Protecting our families from Lyme disease
By U.S. Sen. Susan Collins
(R-Maine)
Fall is a beautiful time of year in Maine, the season for hiking, hunting, and leaf-peeping. Unfortunately, fall also is tick season and a time of increased risk of Lyme disease.
Lyme disease is caused by a bacterium transmitted to humans through the bite of infected blacklegged ticks, also known as deer ticks. Symptoms include fever, headache, fatigue, and skin rash. Most cases can be treated successfully with antibiotics if addressed promptly. If left untreated, the disease can affect the joints, heart, and nervous system.
More than 300,000 people were diagnosed with Lyme disease nationwide in 2014, with 96 percent of those cases concentrated in just 14 states in the Upper Midwest and Northeast. Maine has one of the highest and fastest-growing incident rates of the disease, increasing from 225 cases in 2004 to 1,169 cases last year.
The reason that fall is a time of increased risk is that the immature ticks, or nymphs, that fed heavily during the late spring and early summer have now molted into adults and must feed again. Although larger and easier to spot than the tiny nymphs, they are numerous and active.
Maine is fortunate to have some outstanding resources for information about ticks and Lyme disease. The University of Maine Cooperative Extension and the Maine Centers for Disease Control provide a wealth of information on their websites, including easy-to-follow printable pages on how to prevent tick bites and, should one occur, how to safely remove the tick. The Maine Medical Center Research Institute offers an on-line survey that assesses the risk of having deer ticks on your property and offers suggestions to reduce tick habitat and control the infestation.
A few simple precautions can greatly lessen the risk. Wearing light-colored clothing makes it easier to see ticks, and tucking pant legs into socks and shirts in waistbands makes it harder for them to hide. Consider using a repellent or pre-treat clothing. Shower after spending time in the woods, and check yourself and children. Remember that pets don’t just carry ticks — they can get sick, too — so check them and treat with repellant. Avoid walking through areas with leaf litter – that’s prime tick habitat. And hunters — don’t hang infested deer hides in your yard.
If you are bitten, don’t panic. From the time a tick begins feeding, it generally takes about 36 hours for the host to be infected with the Lyme bacteria. Remove the tick with tweezers of a tick spoon, being careful to remove the entire tick, and wash the bite location thoroughly. The old methods of using a lit match, petroleum jelly, or nail polish are not recommended as they may accelerate the infection process.
Note the date of the bite and monitor your health conditions daily, watching out for any fever, achiness, fatigue or the telltale red ring around the bite. If symptoms do occur, see your doctor immediately. Lyme disease responds well to oral antibiotics, and the sooner treatment begins, the better.

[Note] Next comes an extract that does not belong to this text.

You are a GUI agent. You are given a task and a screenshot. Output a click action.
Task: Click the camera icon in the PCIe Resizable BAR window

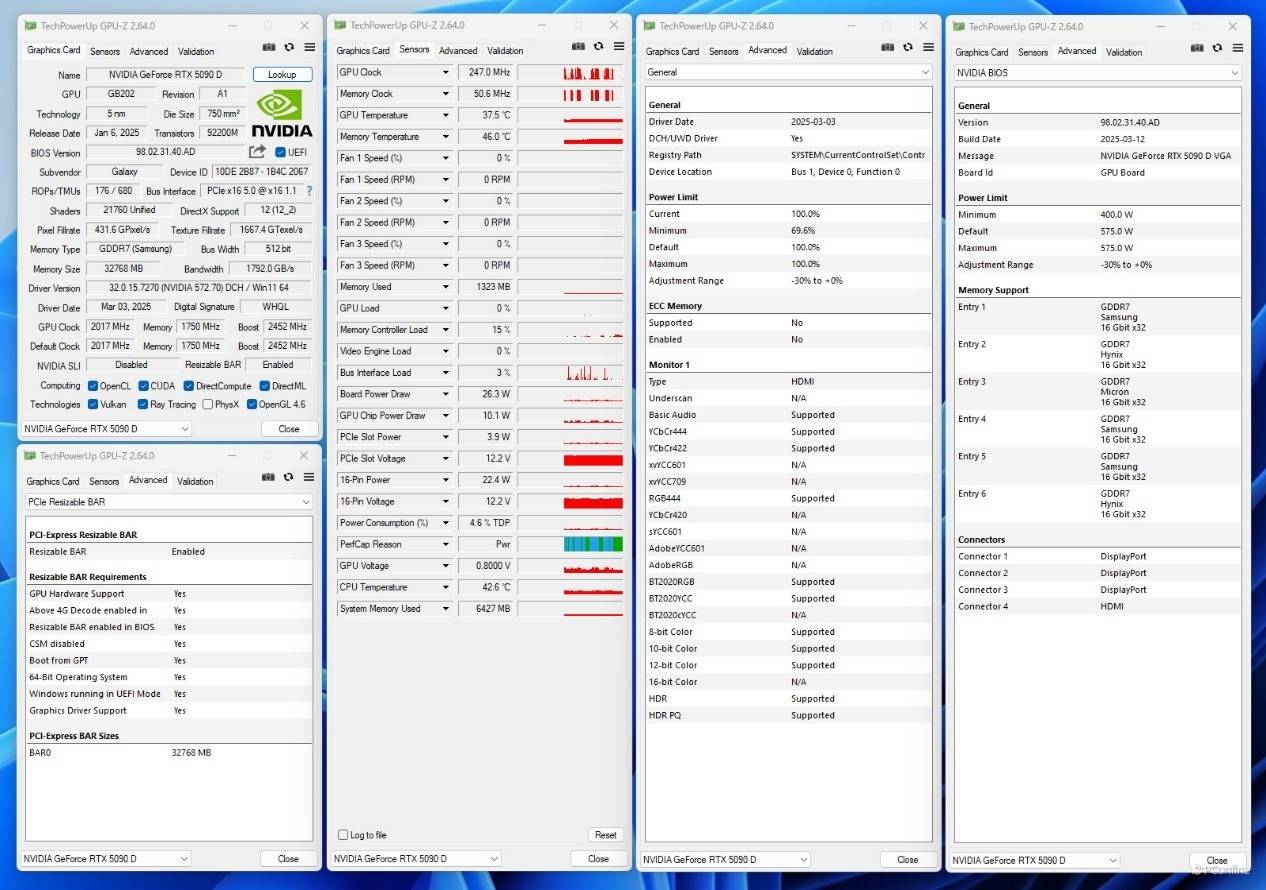[x=268, y=477]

Lyme disease was long thought to be a form of juvenile arthritis and was not identified as being spread by ticks until 1976. It is still considered an emerging disease and knowledge gaps remain. For example, diagnostic methods for tick-borne illnesses have not advanced as much as they should have. Consequently, the validity and accuracy of information regarding the incidence and geographic spread of the disease may be lacking. Now, another tick-borne disease called anaplasmosis is emerging, carried by the same blacklegged tick as Lyme disease, and with symptoms that are similar in nature but often more severe.
The rapid spread of these diseases is alarming and makes it is essential that federal, state, and local health agencies, public health organizations, and the scientific community work together to improve prevention and detection efforts, as well as to accelerate research to address this crucial public-health challenge. The Lyme and Tick-Borne Disease Prevention, Education, and Research Act of 2015 I have co-sponsored would help ensure the necessary resources are dedicated to fighting tick-borne diseases.
Since there currently are no vaccines for Lyme disease, Rocky Mountain Spotted Fever, anaplasmosis, or other tick-borne diseases, prevention and treatment are crucial. In order to mount a strong national prevention and treatment effort, the legislation would create a Tick-Borne Diseases Committee that would consist of physicians, scientists, public health leaders, health agency officials, patients, and patient advocates. This national advisory body will help bring needed focus to improved reporting methods, better diagnostic tools, and more coordinated efforts from local to federal levels.
With individual precautions, we all can reduce our risk of Lyme disease and other tick-borne illnesses, and increase our enjoyment of the outdoors. With a national effort, we can stop the spread of these devastating diseases and protect the health of all.